┌─ Texte étudié

J’ai lâché prise , quitté parents, amis, logement, travail, attisé mes cinq sens à la recherche du sixième, le sens archaïque, enfoui. Les Indiens l’ont tout de suite compris : à leurs yeux, j’accomplissais « samsara », une épreuve dans la roue de ma vie. Le monde est un grand souk et mon départ était urgence. Et si l’univers s’agrandissait aux dimensions du rêve ?
Le vélo permet de redécouvrir d’une manière authentique les chemins de traverse. La vulnérabilité aux intempéries pousse à créer des liens avec l’inconnu. C’est largué au fond d’un désert qu’on saisit la grandeur de ses ressources, qu’on tend l’oreille à l’inaudible.
Le dépouillement alors dépasse la raison. La faim, la soif, la fatigue. Autant de poissons-pilotes à la rencontre de l’autre. A chaque fois c’est une fête que d’être reçu et de chercher le meilleur de soi-même pour l’offrir à des gens qui n’ont jamais connu l’école, ni même la ville voisine, mais qui tendent leur plat de riz à l’hôte de passage. « Guest is God », aime-t-on à dire sur la terre aux 300 millions de dieux.
J’ai fini par vivre « comme un Indien ». J’ai glissé dans les mosquées, les monastères bouddhiques, les temples sikhs, jaïns ou hindouistes. Aux côtés de Shiva, j’ai laissé mettre un « thika » au-dessus de mes yeux, me suis fait encenser, ai plongé dans des nuits d’offrande, de riz, de colliers à fleurs, d’incantations aux divinités parfumées. J’ai accompagné les « sadhus », ces êtres frêles qui, en quête de spiritualité, ont fait vœu de renoncer aux attaches terrestres. J’ai parcouru les voies de pèlerinage, suis remonté aux sources du Gange, ai plongé mon corps dans l’eau sacrément glacée.
Au Pakistan, en pleine crise du Golfe, j’ai dormi dans les stations-service embuées, enroulé dans une peau de mouton, les pieds contre le brasero. Puis j’ai filé avec deux autres cyclistes dans la nuit noire, sur la banquette arrière d’un camion, escorté par sept hommes armés. Malgré l’interdiction faite aux mollahs de parler de politique à la prière du vendredi, ce jour-là était désormais consacré à Saddham Hussein. Il était partout, en cartes postales, en posters ou peint à l’arrière des camions-citernes.
Invités chez le directeur d’une multinationale suisse au Penjab, nous avons été effarés de voir comment une chaîne de télévision américaine transformait la guerre des derricks en spectacle à grande audience. « A quand la guerre comme au golf ! » Mais les demeures iraniennes, emplies de chaleur humaine, m’ont aussi livré crûment les photos de pères et de fils morts pour une autre guerre. Personne n’en parlait sur place, de peur de perdre son emploi ou d’être emprisonné.

└─
┌─ Données fournies

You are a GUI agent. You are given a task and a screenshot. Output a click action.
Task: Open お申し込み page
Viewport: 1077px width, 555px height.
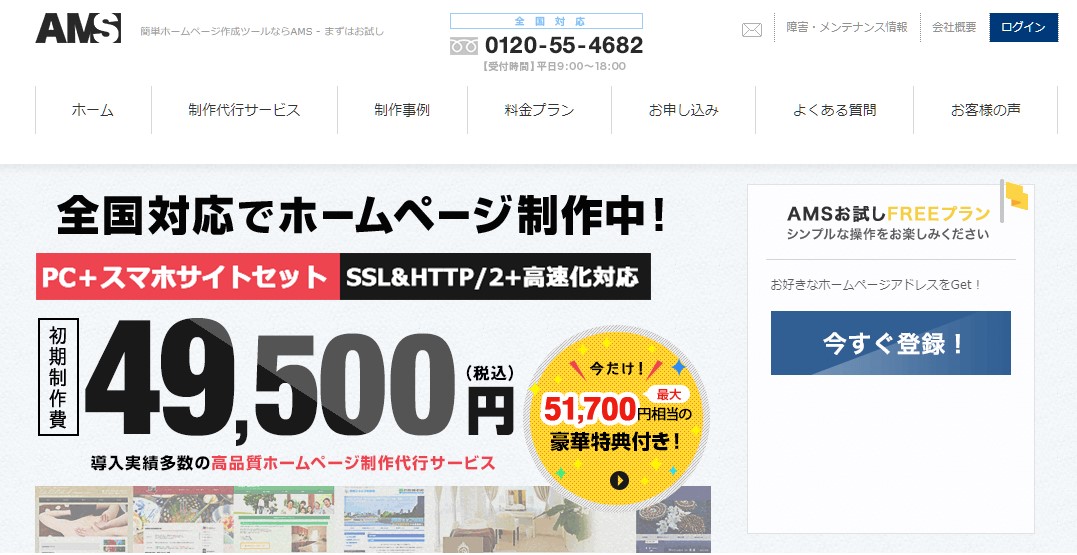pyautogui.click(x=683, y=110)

└─
┌─ Données fournies

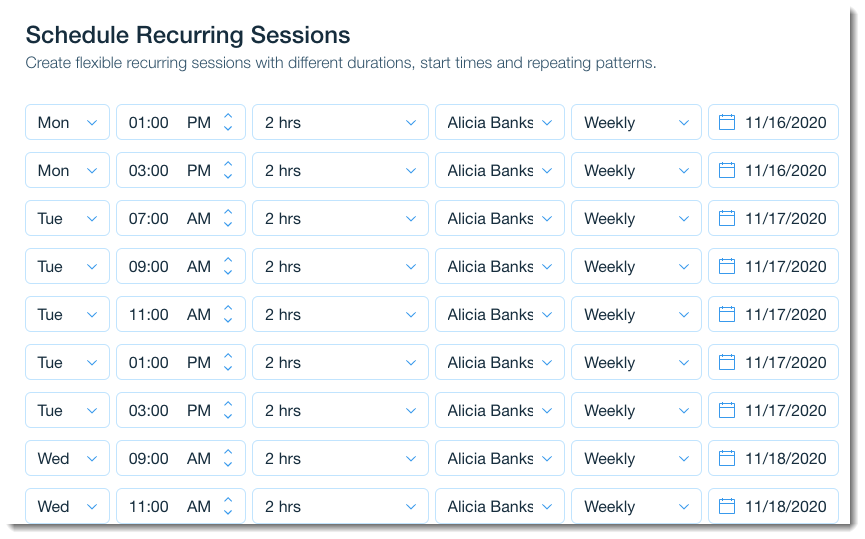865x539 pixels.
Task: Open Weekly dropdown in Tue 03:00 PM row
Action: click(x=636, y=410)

└─

**Consignes:**
1. Dans le récit de voyage à vélo, par combien d'hommes armés le camion était-il escorté au Pakistan ?
2. Poursuivez le récit de voyage à vélo après sa dernière phrase.

**Réponses par consigne:**
1. Par sept hommes armés.

2.
En arrivant en Turquie, je ne saisis plus ce pays qui, sur le chemin de l’aller, avec ses hammams, ses narghilés, son foisonnement d’artisans, m’était apparu exotique. Sauf à l’est où le mont Ararat pointe sa calotte glacière dans le vent d’hiver où les bergers traversent les grandes étendues de pierres dans une bourrasque de neige. A l’ouest, rien de nouveau : Ankara et ses hauts buildings annoncent déjà l’Europe à grands fracas d’angles droits.
Venant de l’Orient, aussi vrai que la terre est ronde, l’Europe ne trône plus au centre du monde et, face à 850 millions d’Indiens, la Suisse paraît dérisoire. En 1988, je me souviens d’un Allemand de l’Est à vélo qui touchait son « bout-du-monde » au sud de la Bulgarie. Entre-temps, le mur de Berlin est tombé.
A Athènes, je perds pied dans l’asphyxie motorisée et trépidante qui draine derrière elle des corps maigres, des joues creuses, des paumés.
Plus tard, je perds pied dans les premiers supermarchés italiens, si grands !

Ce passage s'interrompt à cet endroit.